Zu Recht, wie das OLG Frankfurt a. M. nun klarstellte. Das Gericht betonte, dass die Insolvenzantragspflicht nach Eintritt der Insolvenzreife eine Kardinalpflicht des Geschäftsführers darstelle, deren Verletzung eine wissentliche Pflichtverletzung im Sinne der Nr. 5 Abs. 1 ULLA begründe. Diese Einordnung ist vor dem Hintergrund der besonderen Bedeutung des insolvenzrechtlichen Zahlungsverbots (§ 15b Abs. 1 InsO) für den Gläubigerschutz nicht überraschend. Bemerkenswert ist jedoch die Feststellung des Gerichts, jede verbotswidrige Zahlung nach Eintritt der Insolvenzreife löse den sogenannten Beweis des ersten Anscheins einer wissentlichen Pflichtverletzung aus. Anders als von manchen Instanzgerichten vertreten, sei es danach nicht erforderlich, dass der Versicherer substantiiert darlege, dass der Geschäftsführer tatsächlich wissentlich gehandelt habe. Vielmehr unterstellt das Gericht dem „Strohmann“-Geschäftsführer, der trotz Insolvenzreife Zahlungen vornahm bzw. deren Vornahme zuließ, grundsätzlich Kenntnis von der Insolvenzreife der Gesellschaft. Kurzum: Bei einem „Strohmann“-Geschäftsführer, der bei Insolvenzreife zahlt oder die Fortführung des Geschäftsbetriebs zulässt, wird im Regelfall unterstellt, dass er das Zahlungsverbot nach § 15b Abs. 1 InsO verletzt. Sofern er nicht im Unternehmen operativ tätig sei (also als „Strohmann“ agiere), treffe ihn wenigstens eine Überwachungs- und Organisationspflicht. Dieser könne er nur durch eine Niederlegung seines Amtes entgehen.

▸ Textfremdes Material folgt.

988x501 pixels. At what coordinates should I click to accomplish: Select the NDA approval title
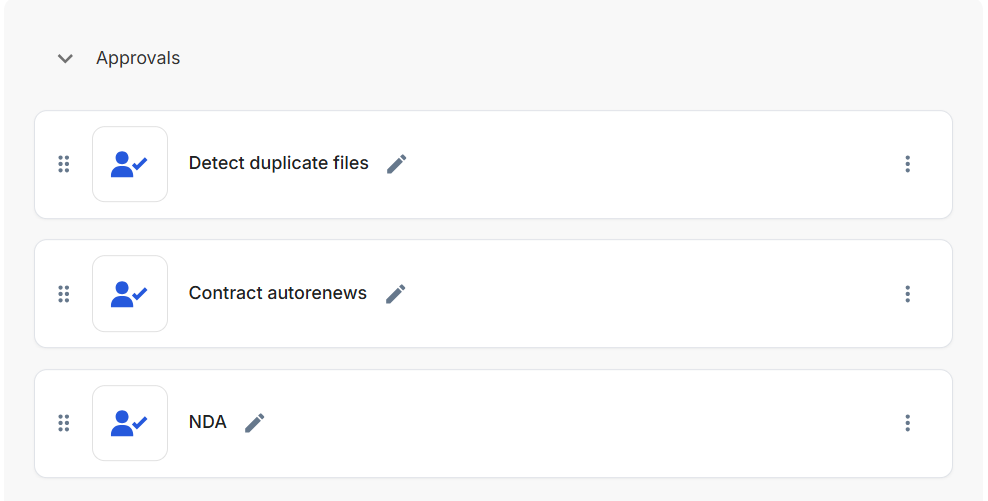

Folgen für die Praxis: Risiken und Handlungsempfehlungen

Die vom OLG Frankfurt a. M. vorgesehene Umkehr der Beweislast zulasten des Geschäftsführers führt zu einer deutlich verschärften Haftungslage und kann den Umfang des D&O-Versicherungsschutzes erheblich einschränken. Dies stellt ein erhebliches finanzielles Risiko für Geschäftsleitungsorgane dar. Somit bleibt es für Gesellschaft und insbesondere Geschäftsführer besonders wichtig, frühzeitig rechtlichen Rat einzuholen und ihre Handlungsschritte sorgfältig zu dokumentieren, um persönliche Haftungsrisiken zu minimieren und den Versicherungsschutz bestmöglich zu wahren. 

Dieser Beitrag wurde mit Unterstützung von Hrn. Johannes Rüth verfasst.

*Gemeint sind Personen jeder Geschlechtsidentität. Um der leichteren Lesbarkeit willen wird im Beitrag die grammatikalisch männliche Form verwendet.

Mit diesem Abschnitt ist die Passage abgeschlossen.